Material for this task Start Marker

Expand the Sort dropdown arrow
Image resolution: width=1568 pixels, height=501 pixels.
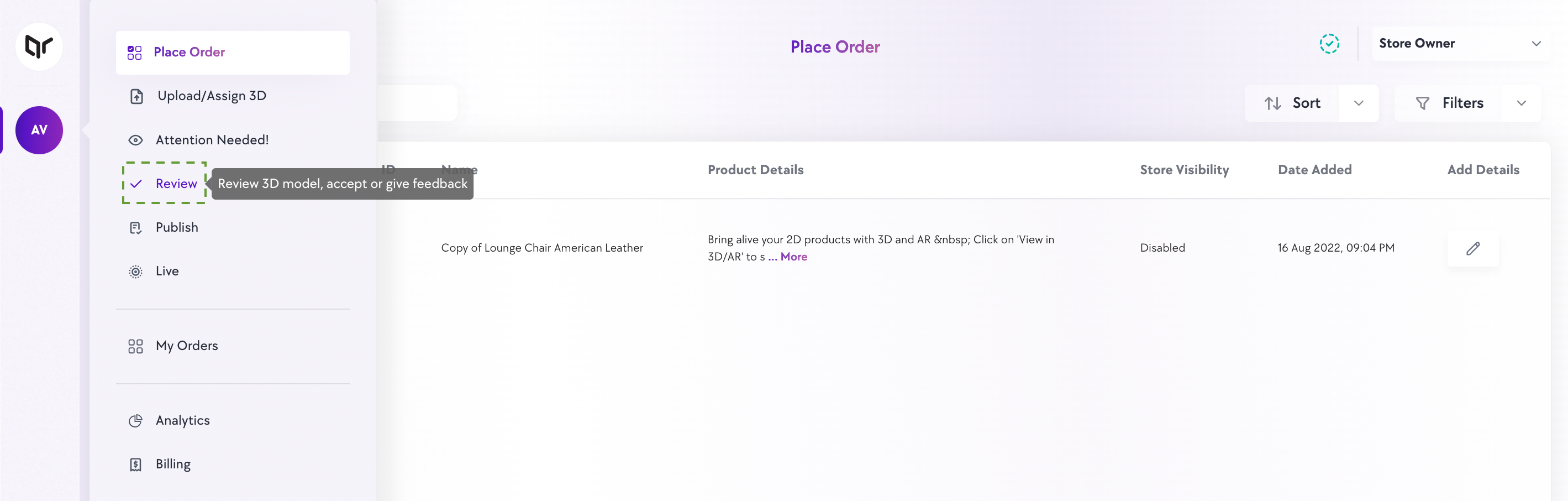pyautogui.click(x=1359, y=103)
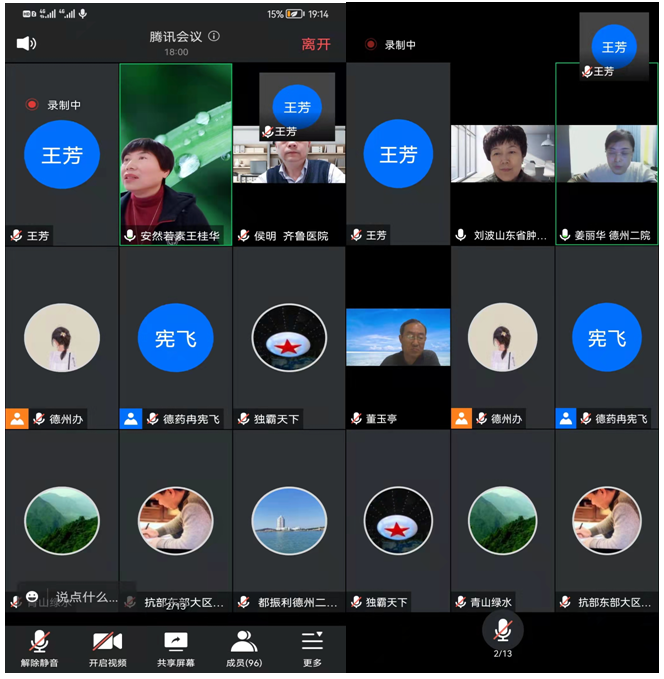
Task: Expand the 更多 menu in bottom toolbar
Action: (x=312, y=648)
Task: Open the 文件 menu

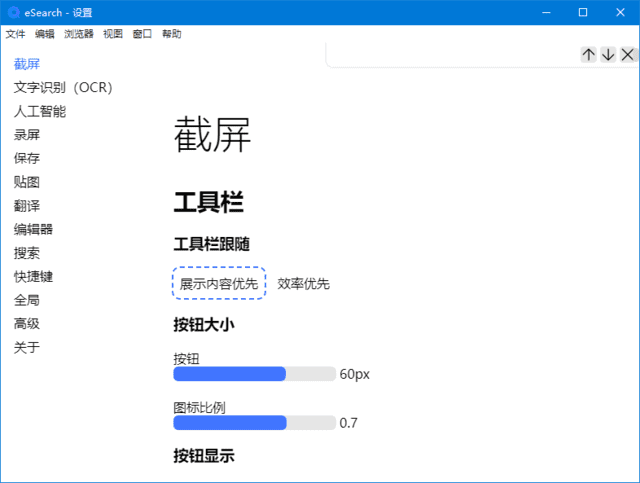Action: coord(15,34)
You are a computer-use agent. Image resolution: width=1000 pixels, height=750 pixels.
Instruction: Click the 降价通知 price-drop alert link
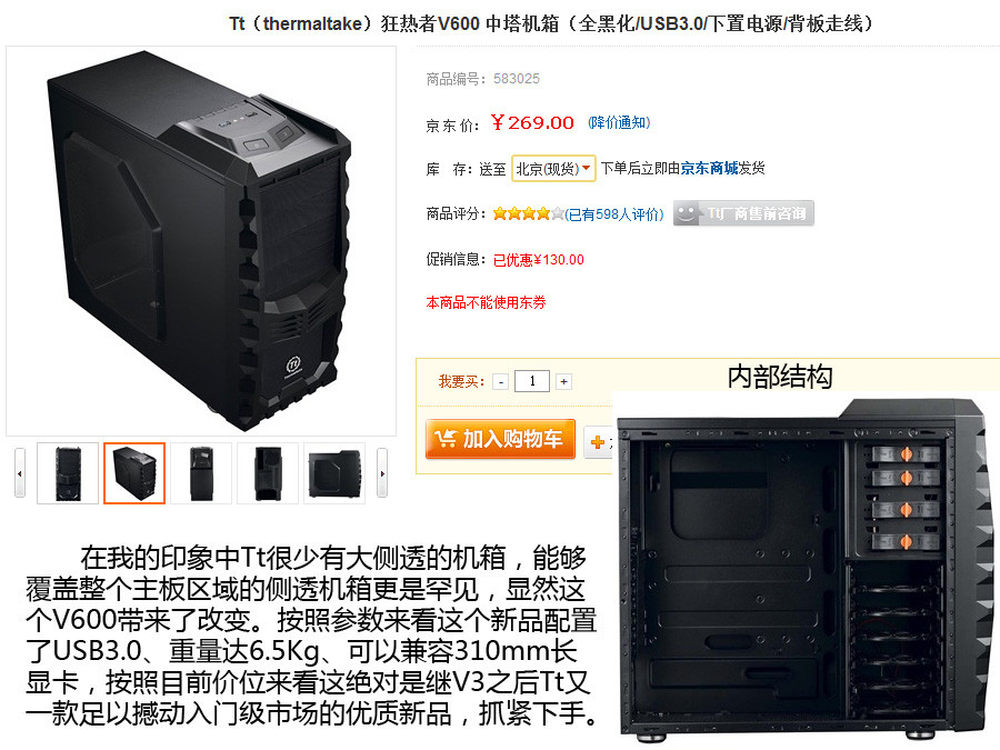619,122
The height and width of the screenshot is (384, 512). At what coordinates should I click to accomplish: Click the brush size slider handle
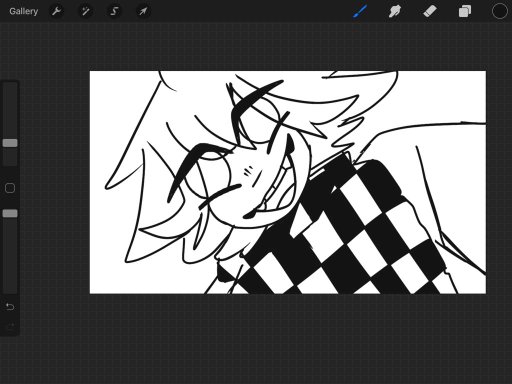tap(10, 143)
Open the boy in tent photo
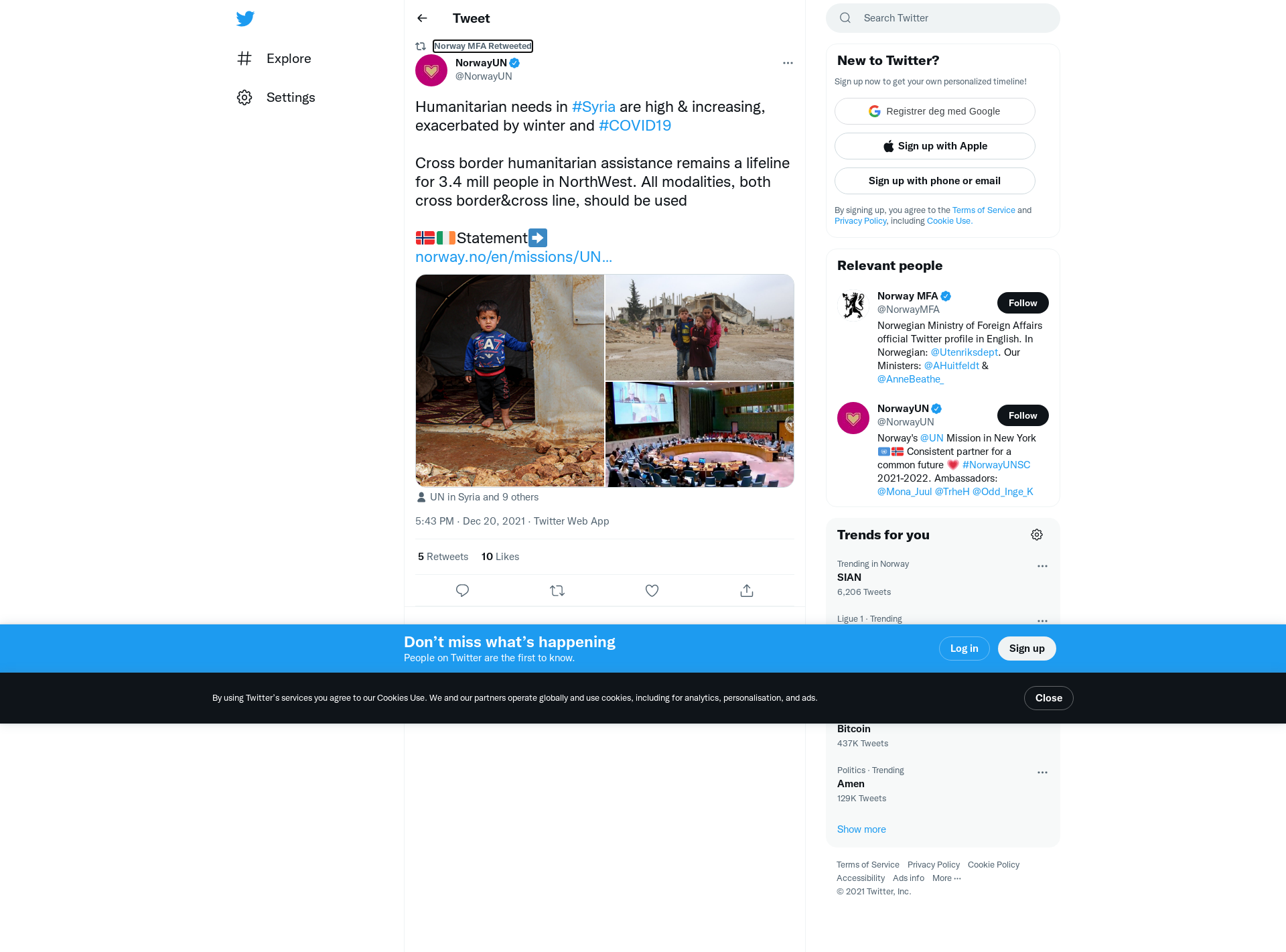Screen dimensions: 1286x952 (510, 381)
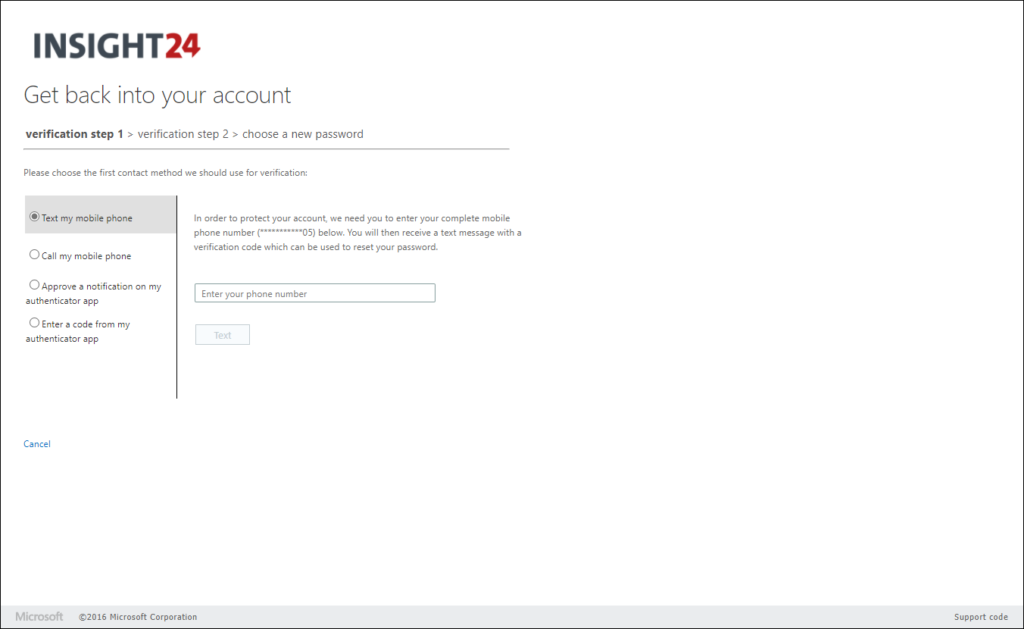Click the contact method instruction line
The width and height of the screenshot is (1024, 629).
point(165,172)
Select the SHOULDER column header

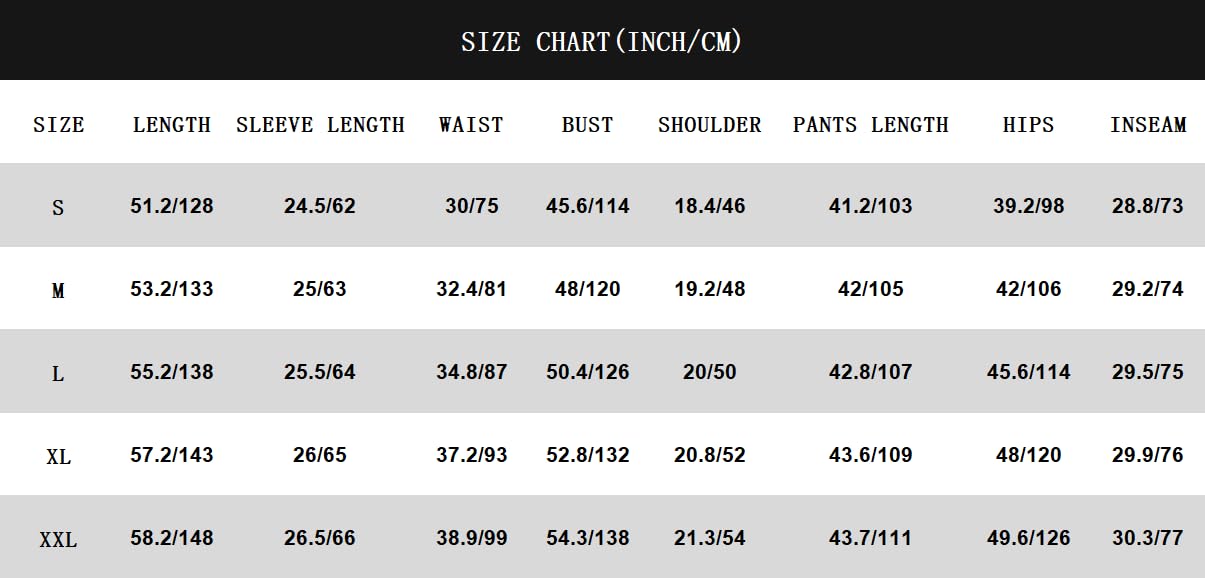point(709,125)
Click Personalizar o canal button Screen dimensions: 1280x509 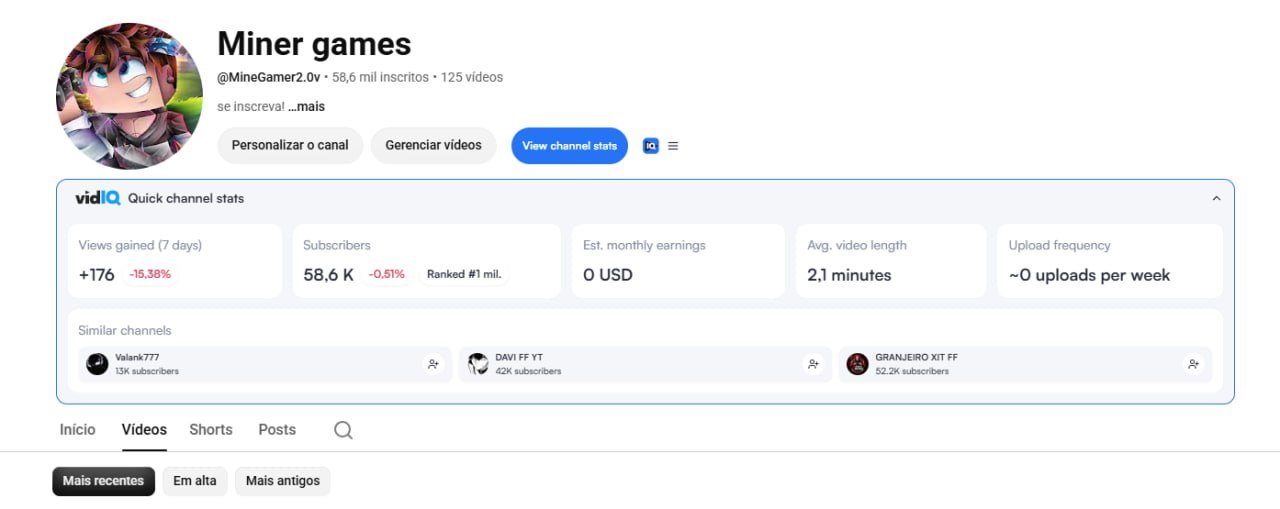coord(290,146)
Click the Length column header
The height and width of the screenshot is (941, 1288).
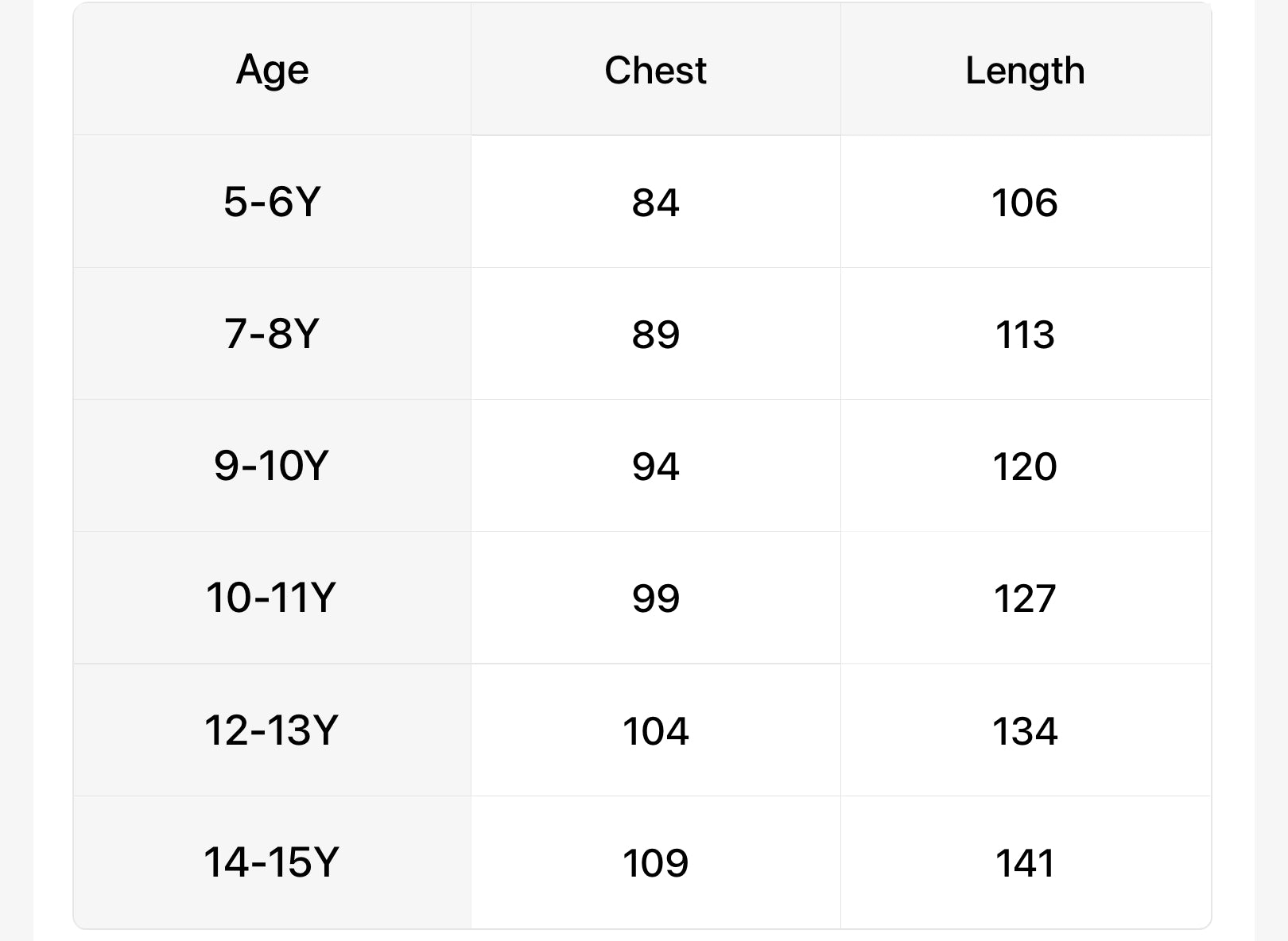point(1025,70)
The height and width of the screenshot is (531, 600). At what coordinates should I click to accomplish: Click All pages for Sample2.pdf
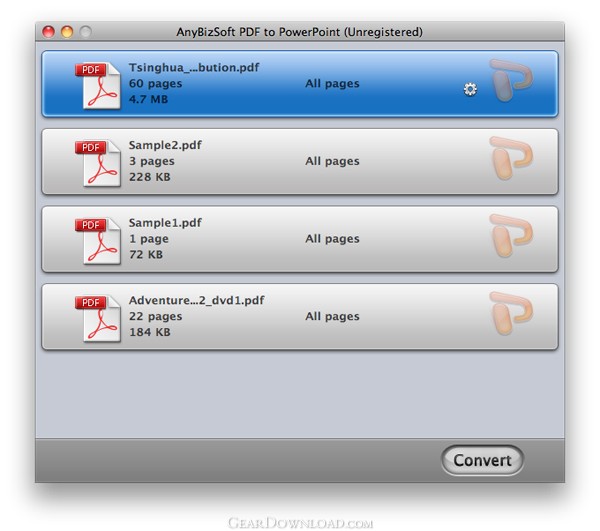332,161
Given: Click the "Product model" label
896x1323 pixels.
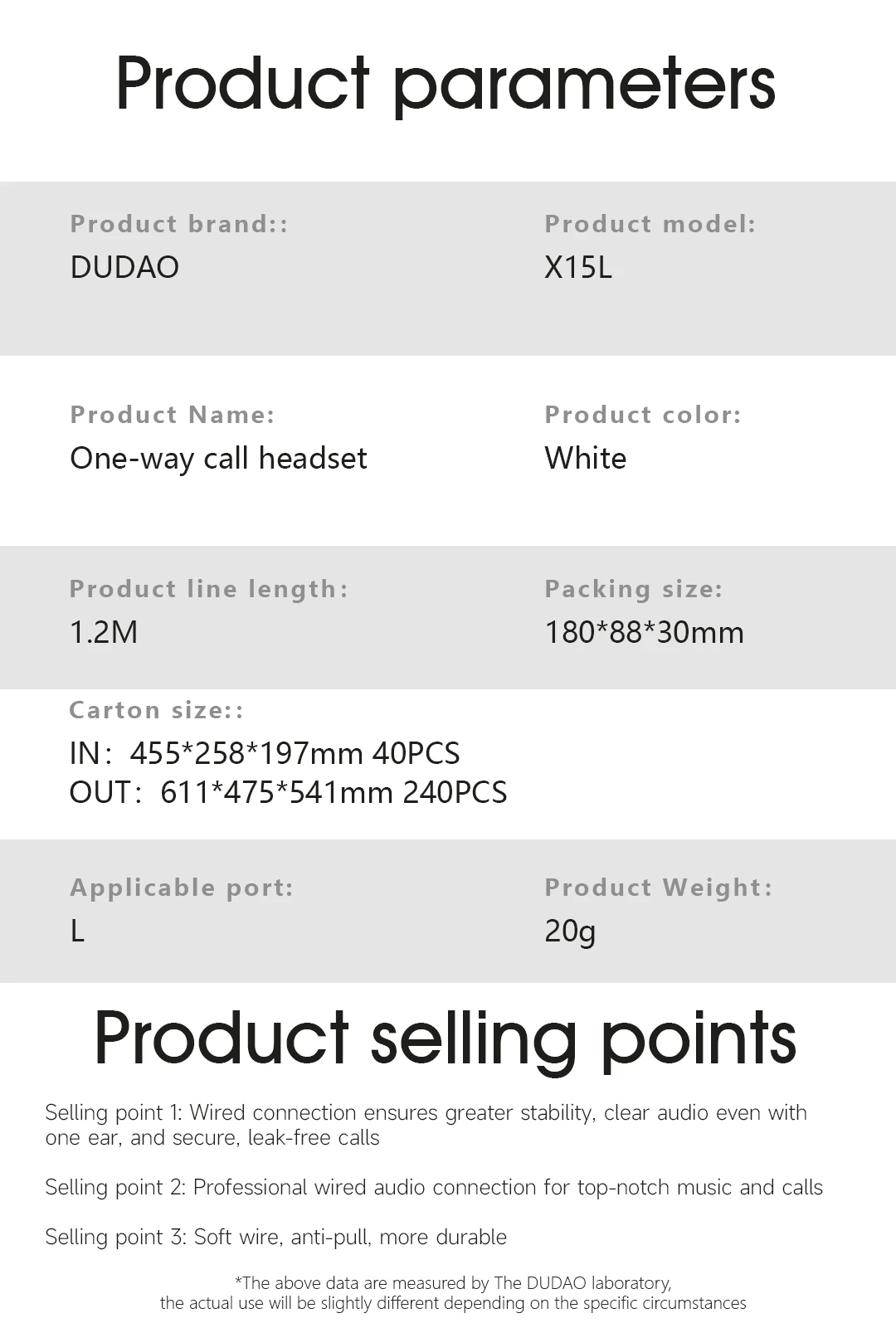Looking at the screenshot, I should pyautogui.click(x=650, y=224).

Material for this task End Marker

| Task instructions |
Leave the pictures aside and print exactly, and only, the lines from the one with "The height and width of the screenshot is (941, 1288)." through the end of the data, both included.

| Answer box |
The height and width of the screenshot is (941, 1288).
point(1025,70)
The height and width of the screenshot is (531, 600). At what coordinates should I click to accomplish: Click All pages for Sample2.pdf
332,161
Given: Click the "Product model" label
896x1323 pixels.
Looking at the screenshot, I should pyautogui.click(x=650, y=224).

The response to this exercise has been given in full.